§ Brief:
Reproduce the records below in their entirety, character for character.

[Input for this task]

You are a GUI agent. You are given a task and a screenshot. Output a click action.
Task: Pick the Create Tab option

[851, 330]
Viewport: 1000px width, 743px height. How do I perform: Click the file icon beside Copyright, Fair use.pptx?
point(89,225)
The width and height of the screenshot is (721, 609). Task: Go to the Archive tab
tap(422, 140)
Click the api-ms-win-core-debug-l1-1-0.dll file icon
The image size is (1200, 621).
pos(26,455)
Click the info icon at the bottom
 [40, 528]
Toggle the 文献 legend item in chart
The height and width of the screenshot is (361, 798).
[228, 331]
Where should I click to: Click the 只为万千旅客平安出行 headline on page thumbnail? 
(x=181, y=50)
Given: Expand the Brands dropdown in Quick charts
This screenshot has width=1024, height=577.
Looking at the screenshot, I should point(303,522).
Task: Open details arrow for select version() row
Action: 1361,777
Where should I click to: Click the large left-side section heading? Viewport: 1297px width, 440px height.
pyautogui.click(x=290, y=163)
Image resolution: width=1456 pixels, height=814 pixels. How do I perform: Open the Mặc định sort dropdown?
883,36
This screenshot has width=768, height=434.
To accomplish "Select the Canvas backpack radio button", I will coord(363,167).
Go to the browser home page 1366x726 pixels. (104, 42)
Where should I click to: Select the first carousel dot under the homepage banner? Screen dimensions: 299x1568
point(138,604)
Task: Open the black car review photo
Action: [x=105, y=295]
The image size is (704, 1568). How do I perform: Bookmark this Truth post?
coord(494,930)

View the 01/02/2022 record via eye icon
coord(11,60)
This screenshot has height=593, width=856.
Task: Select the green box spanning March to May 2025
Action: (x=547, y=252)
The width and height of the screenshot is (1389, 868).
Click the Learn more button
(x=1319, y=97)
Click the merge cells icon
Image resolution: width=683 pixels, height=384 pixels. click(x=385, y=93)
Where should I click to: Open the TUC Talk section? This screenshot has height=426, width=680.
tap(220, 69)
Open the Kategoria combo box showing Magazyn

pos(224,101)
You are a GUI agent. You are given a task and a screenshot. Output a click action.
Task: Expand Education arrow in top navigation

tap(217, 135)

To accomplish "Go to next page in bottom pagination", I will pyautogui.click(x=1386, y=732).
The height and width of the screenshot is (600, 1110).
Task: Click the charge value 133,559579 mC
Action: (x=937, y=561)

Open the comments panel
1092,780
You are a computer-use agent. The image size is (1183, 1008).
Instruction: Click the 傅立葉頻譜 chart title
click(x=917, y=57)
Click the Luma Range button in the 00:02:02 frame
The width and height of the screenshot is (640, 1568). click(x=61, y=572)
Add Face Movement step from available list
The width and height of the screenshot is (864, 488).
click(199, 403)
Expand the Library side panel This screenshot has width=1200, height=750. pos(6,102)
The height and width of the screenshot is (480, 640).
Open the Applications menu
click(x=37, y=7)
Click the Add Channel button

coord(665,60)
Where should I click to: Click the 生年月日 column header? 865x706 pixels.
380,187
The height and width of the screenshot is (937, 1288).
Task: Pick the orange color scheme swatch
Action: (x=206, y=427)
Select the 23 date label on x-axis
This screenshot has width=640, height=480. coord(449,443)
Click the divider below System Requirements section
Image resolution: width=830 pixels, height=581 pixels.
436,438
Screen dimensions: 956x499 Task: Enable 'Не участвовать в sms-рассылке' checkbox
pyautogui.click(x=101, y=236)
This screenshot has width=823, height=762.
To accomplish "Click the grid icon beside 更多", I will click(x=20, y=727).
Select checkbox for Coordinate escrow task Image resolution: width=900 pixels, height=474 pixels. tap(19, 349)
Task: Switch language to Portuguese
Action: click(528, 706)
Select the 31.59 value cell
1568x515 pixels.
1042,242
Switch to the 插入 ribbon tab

[/Input for this task]

§ Task output:
You are a GUI agent. You are given a task and a screenshot. Output a click action.
Task: Pick the Create Tab option

[851, 330]
Viewport: 1000px width, 743px height. How do I perform: Click the file icon beside Copyright, Fair use.pptx?
point(89,225)
The width and height of the screenshot is (721, 609). Task: Go to the Archive tab
tap(422, 140)
Click the api-ms-win-core-debug-l1-1-0.dll file icon
The image size is (1200, 621).
pos(26,455)
Click the info icon at the bottom
 [40, 528]
Toggle the 文献 legend item in chart
The height and width of the screenshot is (361, 798).
[228, 331]
Where should I click to: Click the 只为万千旅客平安出行 headline on page thumbnail? 
(x=181, y=50)
Given: Expand the Brands dropdown in Quick charts
This screenshot has width=1024, height=577.
Looking at the screenshot, I should point(303,522).
Task: Open details arrow for select version() row
Action: 1361,777
Where should I click to: Click the large left-side section heading? Viewport: 1297px width, 440px height.
pyautogui.click(x=290, y=163)
Image resolution: width=1456 pixels, height=814 pixels. How do I perform: Open the Mặc định sort dropdown?
883,36
This screenshot has width=768, height=434.
To accomplish "Select the Canvas backpack radio button", I will coord(363,167).
Go to the browser home page 1366x726 pixels. (104, 42)
Where should I click to: Select the first carousel dot under the homepage banner? Screen dimensions: 299x1568
point(138,604)
Task: Open the black car review photo
Action: [x=105, y=295]
The image size is (704, 1568). How do I perform: Bookmark this Truth post?
coord(494,930)

View the 01/02/2022 record via eye icon
coord(11,60)
This screenshot has height=593, width=856.
Task: Select the green box spanning March to May 2025
Action: (x=547, y=252)
The width and height of the screenshot is (1389, 868).
Click the Learn more button
(x=1319, y=97)
Click the merge cells icon
Image resolution: width=683 pixels, height=384 pixels. click(x=385, y=93)
Where should I click to: Open the TUC Talk section? This screenshot has height=426, width=680.
tap(220, 69)
Open the Kategoria combo box showing Magazyn

pos(224,101)
You are a GUI agent. You are given a task and a screenshot. Output a click action.
Task: Expand Education arrow in top navigation

tap(217, 135)

To accomplish "Go to next page in bottom pagination", I will pyautogui.click(x=1386, y=732).
The height and width of the screenshot is (600, 1110).
Task: Click the charge value 133,559579 mC
Action: (x=937, y=561)

Open the comments panel
1092,780
You are a computer-use agent. The image size is (1183, 1008).
Instruction: Click the 傅立葉頻譜 chart title
click(x=917, y=57)
Click the Luma Range button in the 00:02:02 frame
The width and height of the screenshot is (640, 1568). click(x=61, y=572)
Add Face Movement step from available list
The width and height of the screenshot is (864, 488).
click(199, 403)
Expand the Library side panel This screenshot has width=1200, height=750. pos(6,102)
The height and width of the screenshot is (480, 640).
Open the Applications menu
click(x=37, y=7)
Click the Add Channel button

coord(665,60)
Where should I click to: Click the 生年月日 column header? 865x706 pixels.
380,187
The height and width of the screenshot is (937, 1288).
Task: Pick the orange color scheme swatch
Action: (x=206, y=427)
Select the 23 date label on x-axis
This screenshot has width=640, height=480. coord(449,443)
Click the divider below System Requirements section
Image resolution: width=830 pixels, height=581 pixels.
436,438
Screen dimensions: 956x499 Task: Enable 'Не участвовать в sms-рассылке' checkbox
pyautogui.click(x=101, y=236)
This screenshot has width=823, height=762.
To accomplish "Click the grid icon beside 更多", I will click(x=20, y=727).
Select checkbox for Coordinate escrow task Image resolution: width=900 pixels, height=474 pixels. tap(19, 349)
Task: Switch language to Portuguese
Action: click(528, 706)
Select the 31.59 value cell
1568x515 pixels.
1042,242
Switch to the 插入 ribbon tab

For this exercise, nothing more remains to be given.